London has dropped out of the top-10 real estate markets with the best prospects in the Urban Land Institute and PwC’s annual Emerging Trends in European Real Estate report.
The capital’s ranking has been falling over the last couple of years as rocketing values diminish the perceived scope for high returns. This year it stands in 15th place, one place behind Istanbul.
However, Birmingham maintained its top-10 position in sixth position.
According to the report, the five leading cities for investment prospects in 2016 are Berlin at the top spot, followed by Hamburg, Dublin, Madrid and Copenhagen.
The survey of real estate investors also found they were increasingly willing to consider alternative sectors.
Some 41% of respondents said they would consider alternatives, such as healthcare, student accommodation and hotels, compared with 28% last year.

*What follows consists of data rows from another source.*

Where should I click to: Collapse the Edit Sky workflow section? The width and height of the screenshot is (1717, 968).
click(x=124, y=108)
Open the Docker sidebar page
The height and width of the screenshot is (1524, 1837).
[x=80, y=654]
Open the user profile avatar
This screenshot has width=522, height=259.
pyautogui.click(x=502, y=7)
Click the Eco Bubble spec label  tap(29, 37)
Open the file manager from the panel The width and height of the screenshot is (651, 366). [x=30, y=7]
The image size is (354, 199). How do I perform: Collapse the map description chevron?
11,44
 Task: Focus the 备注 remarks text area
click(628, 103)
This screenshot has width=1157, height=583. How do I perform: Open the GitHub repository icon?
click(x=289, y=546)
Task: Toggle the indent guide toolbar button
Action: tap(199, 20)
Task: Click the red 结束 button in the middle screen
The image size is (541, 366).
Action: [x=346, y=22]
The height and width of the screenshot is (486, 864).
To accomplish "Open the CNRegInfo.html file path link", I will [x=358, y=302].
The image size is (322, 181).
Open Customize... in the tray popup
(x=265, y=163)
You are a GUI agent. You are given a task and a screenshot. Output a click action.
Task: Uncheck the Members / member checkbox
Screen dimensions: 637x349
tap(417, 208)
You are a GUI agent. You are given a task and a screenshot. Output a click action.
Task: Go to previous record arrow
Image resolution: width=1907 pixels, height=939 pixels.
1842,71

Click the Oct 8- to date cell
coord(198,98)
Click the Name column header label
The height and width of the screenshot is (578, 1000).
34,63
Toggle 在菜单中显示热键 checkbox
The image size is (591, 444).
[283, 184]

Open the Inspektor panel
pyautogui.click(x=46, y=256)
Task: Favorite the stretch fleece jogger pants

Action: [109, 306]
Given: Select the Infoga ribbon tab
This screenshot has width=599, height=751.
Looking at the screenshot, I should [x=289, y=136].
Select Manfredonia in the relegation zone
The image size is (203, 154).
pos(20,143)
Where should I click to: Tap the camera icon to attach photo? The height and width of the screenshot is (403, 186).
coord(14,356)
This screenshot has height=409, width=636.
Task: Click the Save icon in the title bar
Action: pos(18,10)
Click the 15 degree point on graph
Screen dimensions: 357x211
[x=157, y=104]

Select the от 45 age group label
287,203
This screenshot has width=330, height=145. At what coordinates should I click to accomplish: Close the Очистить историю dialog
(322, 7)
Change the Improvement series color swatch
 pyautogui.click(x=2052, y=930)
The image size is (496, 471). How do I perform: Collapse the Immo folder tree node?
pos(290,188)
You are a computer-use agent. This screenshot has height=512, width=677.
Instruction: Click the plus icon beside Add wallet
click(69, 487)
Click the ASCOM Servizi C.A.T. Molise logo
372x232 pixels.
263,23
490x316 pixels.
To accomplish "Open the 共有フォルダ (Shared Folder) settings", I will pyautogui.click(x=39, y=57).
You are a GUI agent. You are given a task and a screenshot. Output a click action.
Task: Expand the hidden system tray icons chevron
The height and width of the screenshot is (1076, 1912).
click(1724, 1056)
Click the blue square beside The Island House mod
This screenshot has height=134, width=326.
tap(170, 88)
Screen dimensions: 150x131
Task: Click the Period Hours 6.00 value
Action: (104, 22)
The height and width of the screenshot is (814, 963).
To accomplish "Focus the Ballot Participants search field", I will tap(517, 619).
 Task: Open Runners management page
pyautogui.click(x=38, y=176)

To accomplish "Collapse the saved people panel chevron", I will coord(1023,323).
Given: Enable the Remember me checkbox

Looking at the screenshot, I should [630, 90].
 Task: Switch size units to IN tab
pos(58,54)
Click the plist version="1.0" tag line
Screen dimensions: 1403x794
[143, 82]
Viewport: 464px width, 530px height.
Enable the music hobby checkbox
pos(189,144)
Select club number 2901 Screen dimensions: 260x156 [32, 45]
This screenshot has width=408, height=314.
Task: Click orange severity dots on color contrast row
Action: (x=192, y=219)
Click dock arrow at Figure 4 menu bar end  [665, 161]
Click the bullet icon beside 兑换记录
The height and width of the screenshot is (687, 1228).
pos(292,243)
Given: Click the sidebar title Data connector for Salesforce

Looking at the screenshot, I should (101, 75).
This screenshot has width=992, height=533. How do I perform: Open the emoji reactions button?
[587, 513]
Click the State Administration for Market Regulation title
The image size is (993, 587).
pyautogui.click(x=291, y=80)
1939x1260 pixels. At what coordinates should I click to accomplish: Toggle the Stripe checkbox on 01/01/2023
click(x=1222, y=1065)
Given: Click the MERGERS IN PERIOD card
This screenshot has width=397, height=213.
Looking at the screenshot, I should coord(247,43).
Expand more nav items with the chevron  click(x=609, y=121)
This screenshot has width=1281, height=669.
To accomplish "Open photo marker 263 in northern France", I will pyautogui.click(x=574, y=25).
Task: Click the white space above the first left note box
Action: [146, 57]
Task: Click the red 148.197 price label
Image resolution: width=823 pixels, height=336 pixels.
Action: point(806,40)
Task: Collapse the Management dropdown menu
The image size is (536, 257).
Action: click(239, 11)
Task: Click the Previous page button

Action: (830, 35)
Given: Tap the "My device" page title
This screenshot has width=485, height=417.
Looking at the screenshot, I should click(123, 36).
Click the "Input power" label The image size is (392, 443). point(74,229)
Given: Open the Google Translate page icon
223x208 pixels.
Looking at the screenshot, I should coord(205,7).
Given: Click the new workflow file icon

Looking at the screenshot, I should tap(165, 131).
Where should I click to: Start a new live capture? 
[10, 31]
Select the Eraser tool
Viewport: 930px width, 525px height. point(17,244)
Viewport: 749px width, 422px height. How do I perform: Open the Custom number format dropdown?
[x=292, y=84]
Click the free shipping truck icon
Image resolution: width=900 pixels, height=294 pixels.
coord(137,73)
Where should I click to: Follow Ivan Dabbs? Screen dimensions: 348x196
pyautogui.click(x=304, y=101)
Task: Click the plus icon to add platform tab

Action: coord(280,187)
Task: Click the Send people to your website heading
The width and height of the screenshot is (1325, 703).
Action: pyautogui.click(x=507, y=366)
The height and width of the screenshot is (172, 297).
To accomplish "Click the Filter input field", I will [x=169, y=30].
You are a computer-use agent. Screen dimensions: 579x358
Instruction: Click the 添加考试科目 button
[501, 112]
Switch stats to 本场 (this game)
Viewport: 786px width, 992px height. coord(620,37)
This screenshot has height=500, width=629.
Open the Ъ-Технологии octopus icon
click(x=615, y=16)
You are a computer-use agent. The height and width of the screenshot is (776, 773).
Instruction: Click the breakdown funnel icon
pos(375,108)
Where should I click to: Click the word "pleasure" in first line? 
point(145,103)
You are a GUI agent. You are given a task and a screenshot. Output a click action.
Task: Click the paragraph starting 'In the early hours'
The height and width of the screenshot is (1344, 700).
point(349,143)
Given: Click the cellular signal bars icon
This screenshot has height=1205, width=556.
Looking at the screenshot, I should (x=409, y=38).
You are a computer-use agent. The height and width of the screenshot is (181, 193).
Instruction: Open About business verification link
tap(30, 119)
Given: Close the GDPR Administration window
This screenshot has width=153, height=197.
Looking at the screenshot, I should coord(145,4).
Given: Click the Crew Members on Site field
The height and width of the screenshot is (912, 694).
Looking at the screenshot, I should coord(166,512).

Development was also popular, with 78% of respondents citing it as an attractive way to acquire prime assets.
“Investors are getting more creative in trying to access future prime assets at reasonable prices through more focus on alternatives and development,” said ULI Europe CEO Lisette van Doorn. “They take more risk on the short term to fulfil their long term objective for core assets.”
He added that the industry was having to think “less about bricks and mortar and more about service” and that this would have an impact on traditional business models.
PwC director Gareth Lewis said: “Low interest rates, and the weight of capital bearing down on European real estate, mean that most remain bullish about the industry’s business prospects in 2016.
“But they acknowledge that the global field for real estate is increasingly competitive, and if the current wall of capital recedes, there will be an even stronger focus on underlying market fundamentals, active asset management and operational skills.”